WASHINGTON – The Trump administration’s call to eliminate the National Endowment for the Arts and the National Endowment for the Humanities in next year’s budget would mean the loss of just over $1.5 million in federal funds for Arizona.
While that number may appear small in a federal budget that’s in the trillions, arts advocates called it a short-sighted cut of a part of the budget where taxpayers “get a lot of bang for their buck with the small amount of funding they get from the NEA.”
Federal funds support hundreds of grants each year that allow for programs that are “income-generating as well as providing great programming for students, children, seniors and just the community at large,” said Beatrice Moore, director of Grand Avenue Arts and Preservation.
Supporters of the cuts don’t disagree that arts and culture are important, but they say it’s not the government’s place to be in the culture business. The government has better ways to spend the $295.9 million that went to those two agencies last year, they argue.
“We oppose corporate welfare, and we also oppose cultural welfare,” said Tom Jenney, state director for the Arizona chapter of Americans for Prosperity. “Government should not choose winners and losers in the business world, and it should not choose winners and losers in the arts and humanities.”
The administration provided few details in the outline of President Donald Trump’s fiscal 2018 budget released Thursday, except to identify the arts and humanities agencies as two of 19 independent agencies – including everything from the Corporation for Public Broadcasting to the U.S. Institute of Peace – that were being targeted for elimination.
In a message with the budget blueprint, the administration said its goal is to “move the nation toward fiscal responsibility.”

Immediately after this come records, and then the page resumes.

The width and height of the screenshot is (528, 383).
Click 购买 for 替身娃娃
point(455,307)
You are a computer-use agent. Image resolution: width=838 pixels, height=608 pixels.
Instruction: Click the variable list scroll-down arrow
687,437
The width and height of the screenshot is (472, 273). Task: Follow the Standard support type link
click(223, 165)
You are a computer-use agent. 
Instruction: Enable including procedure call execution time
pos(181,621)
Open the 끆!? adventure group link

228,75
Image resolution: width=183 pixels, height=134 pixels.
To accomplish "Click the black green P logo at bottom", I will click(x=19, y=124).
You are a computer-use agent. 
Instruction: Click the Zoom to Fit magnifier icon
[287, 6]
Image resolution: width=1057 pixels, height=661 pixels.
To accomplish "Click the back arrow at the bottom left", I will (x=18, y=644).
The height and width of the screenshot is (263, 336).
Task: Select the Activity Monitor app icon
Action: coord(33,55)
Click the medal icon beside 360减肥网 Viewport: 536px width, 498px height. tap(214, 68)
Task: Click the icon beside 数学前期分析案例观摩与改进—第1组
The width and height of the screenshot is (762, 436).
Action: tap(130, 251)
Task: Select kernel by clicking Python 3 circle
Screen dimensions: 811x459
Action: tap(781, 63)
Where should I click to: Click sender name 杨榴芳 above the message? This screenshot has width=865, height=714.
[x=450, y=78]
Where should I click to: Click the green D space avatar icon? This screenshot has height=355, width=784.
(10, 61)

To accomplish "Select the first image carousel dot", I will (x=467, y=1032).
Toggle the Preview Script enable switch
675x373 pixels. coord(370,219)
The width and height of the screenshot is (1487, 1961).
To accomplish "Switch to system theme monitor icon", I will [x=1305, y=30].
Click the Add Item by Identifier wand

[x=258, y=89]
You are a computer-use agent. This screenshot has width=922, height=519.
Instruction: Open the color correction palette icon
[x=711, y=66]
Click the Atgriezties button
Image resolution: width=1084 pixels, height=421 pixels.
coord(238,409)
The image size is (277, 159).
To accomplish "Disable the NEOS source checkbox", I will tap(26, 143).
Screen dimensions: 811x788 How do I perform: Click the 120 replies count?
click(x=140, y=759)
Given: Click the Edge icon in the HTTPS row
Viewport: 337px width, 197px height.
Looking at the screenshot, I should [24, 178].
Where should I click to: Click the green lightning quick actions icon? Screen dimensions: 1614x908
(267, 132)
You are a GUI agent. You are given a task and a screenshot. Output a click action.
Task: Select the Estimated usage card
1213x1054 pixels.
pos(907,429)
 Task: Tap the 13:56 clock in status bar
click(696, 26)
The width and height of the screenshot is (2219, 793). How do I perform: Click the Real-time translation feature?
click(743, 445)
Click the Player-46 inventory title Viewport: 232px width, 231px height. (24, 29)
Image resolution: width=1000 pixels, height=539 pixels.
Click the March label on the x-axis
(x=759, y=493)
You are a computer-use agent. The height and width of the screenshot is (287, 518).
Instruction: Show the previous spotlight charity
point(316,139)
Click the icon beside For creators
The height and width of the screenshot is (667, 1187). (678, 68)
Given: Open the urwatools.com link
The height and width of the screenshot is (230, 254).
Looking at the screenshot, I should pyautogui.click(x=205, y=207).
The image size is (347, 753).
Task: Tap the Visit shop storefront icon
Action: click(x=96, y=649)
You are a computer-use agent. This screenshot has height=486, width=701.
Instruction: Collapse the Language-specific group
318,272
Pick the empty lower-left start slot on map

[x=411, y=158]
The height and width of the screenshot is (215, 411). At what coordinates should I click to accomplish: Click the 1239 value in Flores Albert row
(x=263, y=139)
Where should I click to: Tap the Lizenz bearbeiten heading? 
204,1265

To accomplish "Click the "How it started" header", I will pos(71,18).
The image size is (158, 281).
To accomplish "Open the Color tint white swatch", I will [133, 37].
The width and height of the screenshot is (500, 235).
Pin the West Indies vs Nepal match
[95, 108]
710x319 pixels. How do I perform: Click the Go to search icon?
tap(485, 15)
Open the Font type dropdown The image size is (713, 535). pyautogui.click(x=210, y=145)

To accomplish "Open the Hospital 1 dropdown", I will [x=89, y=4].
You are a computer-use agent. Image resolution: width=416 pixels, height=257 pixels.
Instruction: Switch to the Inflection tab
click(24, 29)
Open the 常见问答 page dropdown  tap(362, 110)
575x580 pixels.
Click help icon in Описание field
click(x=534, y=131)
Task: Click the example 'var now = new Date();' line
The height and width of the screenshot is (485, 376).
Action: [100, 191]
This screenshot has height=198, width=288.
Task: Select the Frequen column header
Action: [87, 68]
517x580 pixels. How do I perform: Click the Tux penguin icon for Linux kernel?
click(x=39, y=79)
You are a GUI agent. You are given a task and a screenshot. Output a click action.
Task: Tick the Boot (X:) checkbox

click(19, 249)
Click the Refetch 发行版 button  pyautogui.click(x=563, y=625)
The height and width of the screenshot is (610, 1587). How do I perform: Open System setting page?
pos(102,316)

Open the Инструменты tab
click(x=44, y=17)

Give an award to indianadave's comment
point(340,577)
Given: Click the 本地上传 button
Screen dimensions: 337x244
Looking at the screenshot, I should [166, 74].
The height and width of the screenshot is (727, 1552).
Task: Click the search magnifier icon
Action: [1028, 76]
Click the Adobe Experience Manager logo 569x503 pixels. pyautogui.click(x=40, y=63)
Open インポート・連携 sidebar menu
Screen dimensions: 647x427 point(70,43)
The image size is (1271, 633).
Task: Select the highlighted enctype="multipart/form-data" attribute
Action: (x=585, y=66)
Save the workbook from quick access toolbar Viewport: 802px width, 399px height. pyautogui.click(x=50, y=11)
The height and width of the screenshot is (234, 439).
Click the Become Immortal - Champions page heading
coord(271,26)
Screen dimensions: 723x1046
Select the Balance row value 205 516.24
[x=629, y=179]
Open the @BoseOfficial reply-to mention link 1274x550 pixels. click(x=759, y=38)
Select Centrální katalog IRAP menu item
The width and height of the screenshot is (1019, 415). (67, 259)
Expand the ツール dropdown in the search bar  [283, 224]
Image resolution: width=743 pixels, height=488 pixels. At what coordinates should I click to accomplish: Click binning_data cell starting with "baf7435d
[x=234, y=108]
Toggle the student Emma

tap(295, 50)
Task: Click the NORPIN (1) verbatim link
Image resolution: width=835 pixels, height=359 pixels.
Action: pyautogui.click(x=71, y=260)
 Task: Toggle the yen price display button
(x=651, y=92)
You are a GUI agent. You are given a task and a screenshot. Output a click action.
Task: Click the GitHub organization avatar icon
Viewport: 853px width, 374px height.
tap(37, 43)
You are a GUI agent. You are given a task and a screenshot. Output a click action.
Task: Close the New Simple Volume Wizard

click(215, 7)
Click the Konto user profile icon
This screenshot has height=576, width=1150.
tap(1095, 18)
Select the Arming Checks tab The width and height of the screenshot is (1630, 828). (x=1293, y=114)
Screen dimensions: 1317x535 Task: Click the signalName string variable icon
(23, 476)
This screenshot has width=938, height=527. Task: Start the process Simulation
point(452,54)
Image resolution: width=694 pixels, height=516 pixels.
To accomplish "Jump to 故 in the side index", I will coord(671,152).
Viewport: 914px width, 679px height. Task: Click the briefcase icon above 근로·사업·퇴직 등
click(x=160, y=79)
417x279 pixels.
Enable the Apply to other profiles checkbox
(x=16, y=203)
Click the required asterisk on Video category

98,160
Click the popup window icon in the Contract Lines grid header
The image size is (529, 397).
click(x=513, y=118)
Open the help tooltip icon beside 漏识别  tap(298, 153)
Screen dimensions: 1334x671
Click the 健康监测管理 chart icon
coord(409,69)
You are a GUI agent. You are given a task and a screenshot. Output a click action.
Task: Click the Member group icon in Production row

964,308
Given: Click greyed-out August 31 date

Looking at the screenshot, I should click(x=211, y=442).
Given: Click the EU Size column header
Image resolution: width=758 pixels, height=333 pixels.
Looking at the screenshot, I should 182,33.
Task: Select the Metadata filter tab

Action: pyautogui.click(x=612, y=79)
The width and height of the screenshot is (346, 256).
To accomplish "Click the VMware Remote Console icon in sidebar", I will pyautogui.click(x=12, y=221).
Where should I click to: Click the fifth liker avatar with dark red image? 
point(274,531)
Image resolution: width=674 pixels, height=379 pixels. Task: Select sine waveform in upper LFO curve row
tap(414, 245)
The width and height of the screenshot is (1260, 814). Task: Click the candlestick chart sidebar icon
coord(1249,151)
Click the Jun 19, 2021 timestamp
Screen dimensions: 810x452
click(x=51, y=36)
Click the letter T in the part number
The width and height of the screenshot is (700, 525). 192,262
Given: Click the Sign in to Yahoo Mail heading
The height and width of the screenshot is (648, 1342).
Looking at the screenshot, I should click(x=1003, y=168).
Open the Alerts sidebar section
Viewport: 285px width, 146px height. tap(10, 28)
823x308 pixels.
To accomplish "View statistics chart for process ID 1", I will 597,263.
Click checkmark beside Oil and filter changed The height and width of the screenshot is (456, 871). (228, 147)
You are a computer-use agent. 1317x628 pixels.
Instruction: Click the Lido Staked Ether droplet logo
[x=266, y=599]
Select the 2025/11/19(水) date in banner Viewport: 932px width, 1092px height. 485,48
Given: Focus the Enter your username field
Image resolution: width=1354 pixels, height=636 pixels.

But support for the arts and culture is more than just a matter of “dollars and cents,” one advocate said.
“Arts and humanities are not a luxury,” said Brenda Thomson, executive director of Arizona Humanities, the state’s affiliate organization for the NEH.
She said arts and culture identify who we are as a nation, at a cost of less than a dollar per person. Cutting those funds could result in the loss of programs and events that people want, Thomson said.
“If 350 people show up to a talk, it shows you they care about the kind of things we offer,” she said.
Barbara Hatch is the founder of the Veteran Heritage Project, which helps capture the history of vets as well as providing them with a positive outlet to speak of their time in the military. Hers was one of the organizations that won a grant from Thomson’s group.
Hatch said she will “vociferously oppose” any proposal that could threaten the humanities in the nation. She pleaded with government leaders to have sympathy, and said that doing away with that type of assistance would be a “disservice.”
“I’m begging our leaders, whoever are the ones that get the final say on this,” Hatch said. “Don’t rob us of our soul, please do not rob us of our soul.”
For her part, Moore called the cuts a “vindictive” act by a president who has been criticized by many artists. She and Hatch said they do not think administration officials understand the importance of arts and culture funding.
Despite the administration’s outlook, Thomson said advocates are prepared to fight to stop the cuts, and she remains optimistic that her organization will remain intact with the help of others.
“We have weathered storms before and are friends are far and wide,” Thomson said.